October 31st is just around the corner and Emily Westhill’s Boston cream donuts, carved with a scream, have made an indelible impression on local eccentric Rich Royalson. So much so that he’s ordered three dozen, with twice the fudge icing, for his 70th birthday—a special event in more ways than one. It’s to be held on fog-shrouded Lake Fleekom where, twenty years ago, his wife mysteriously drowned.
But the next day, when Emily arrives with her scrumptious screamers, she stumbles upon Rich’s corpse. The poor guy wanted a unique birthday bash—just not one to the side of his skull. With a guest list of possible perpetrators, and his last will and testament suspiciously left at the scene, Emily soon discovers that the Royalson closet is rattling with skeletons. As the fog thickens, motives mount, and the tricks outnumber the treats, Emily fears that Rich may not be the last one in Fallowbrook to go out screaming.


Chapter 1


Even from the kitchen in the back of Deputy Donut, the three of us could hear the man at a table near one of our café’s front windows. “Boston is the best city on earth!” he boomed. “You can get fresh seafood anytime, day or night. And I mean fresh. Not like here in Wisconsin.”

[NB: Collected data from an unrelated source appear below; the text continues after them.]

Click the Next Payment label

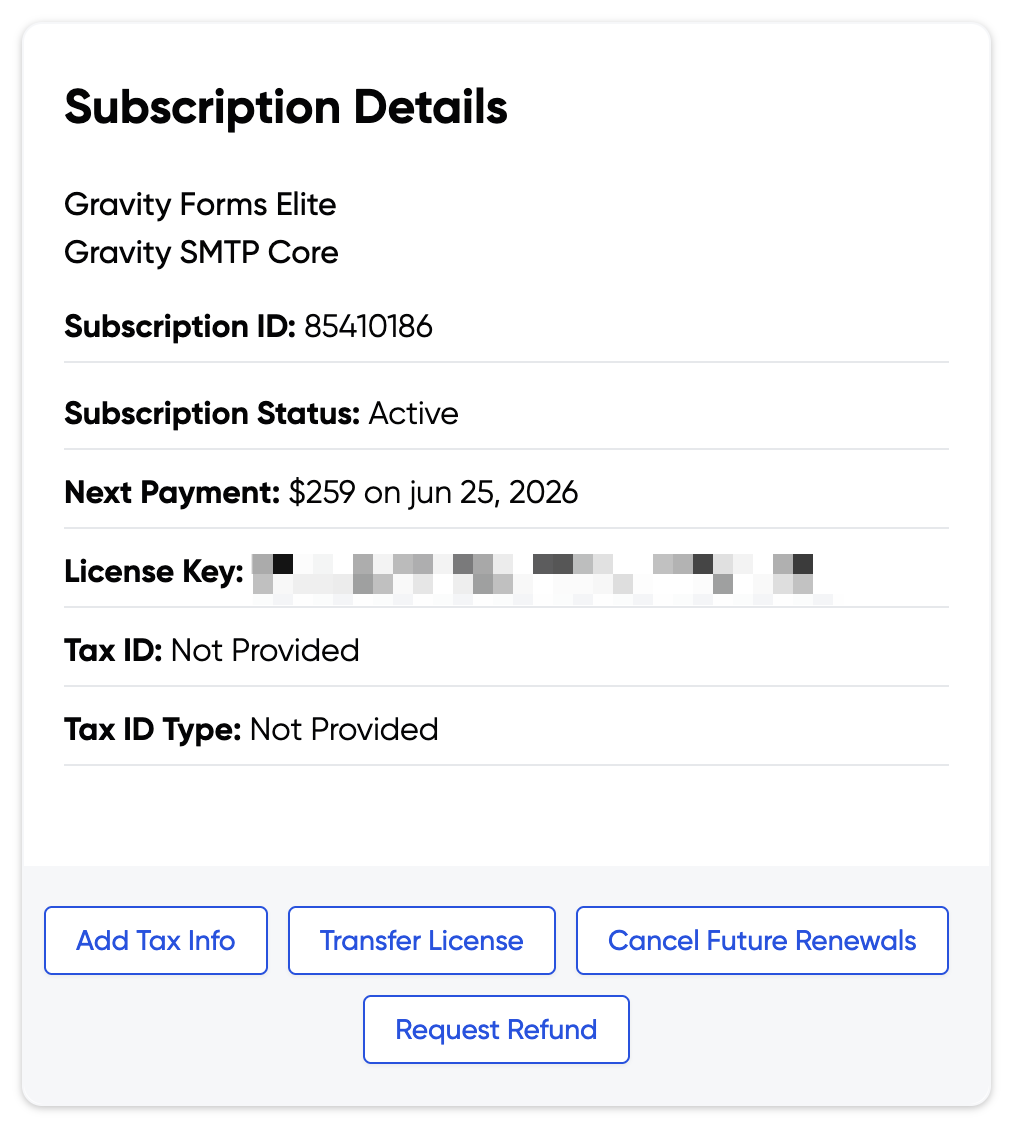[x=172, y=492]
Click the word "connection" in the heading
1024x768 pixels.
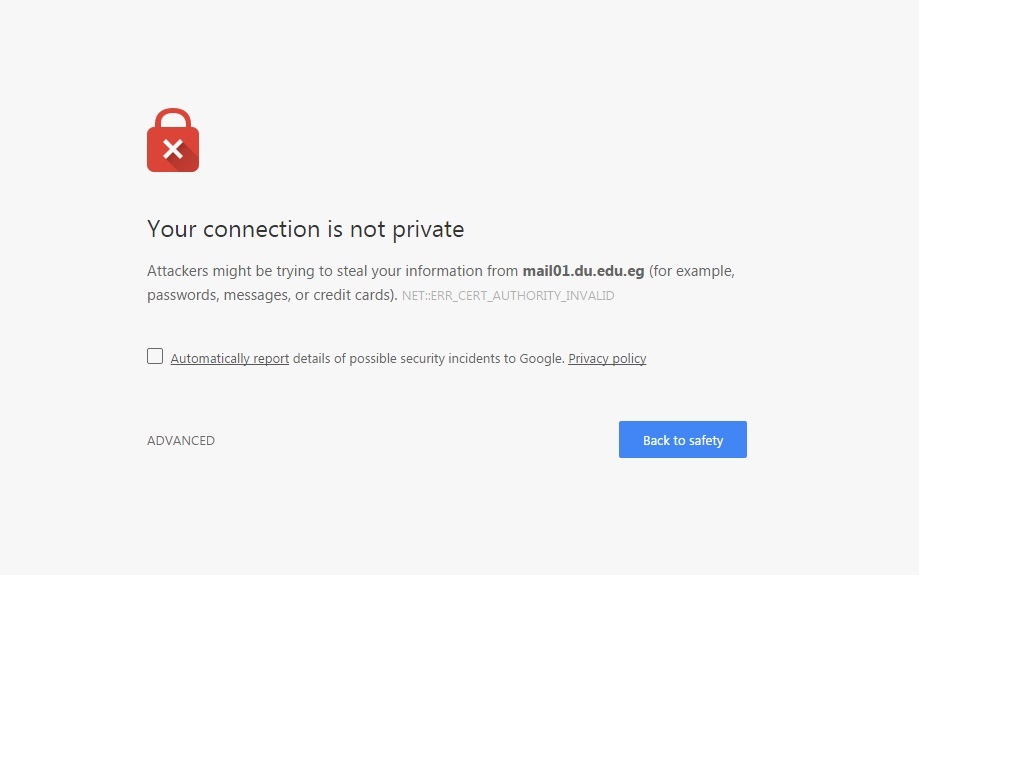tap(262, 229)
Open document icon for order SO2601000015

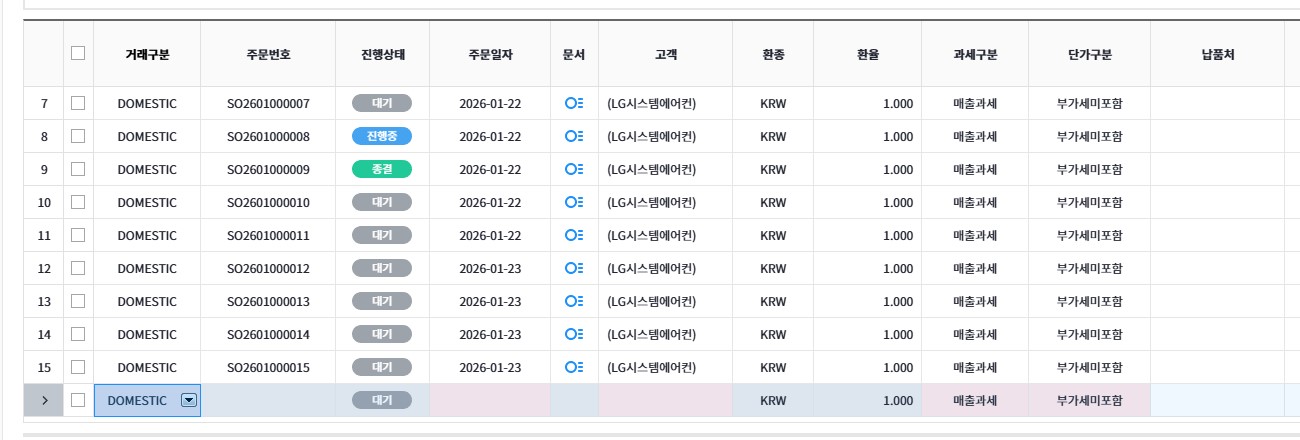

            Boston. I had to smile. Tom Westhill, Nina Lapeer, and I were making Boston cream donuts, but Halloween was only five days away, so we were calling them Boston scream donuts. Spreading fudge frosting on one, I mentally defended our town. Fallingbrook wasn’t on an ocean, but the north woods near the Great Lakes had other advantages. I muttered to Nina, “That new customer should try fresh Lake Superior yellow perch. Or whitefish.”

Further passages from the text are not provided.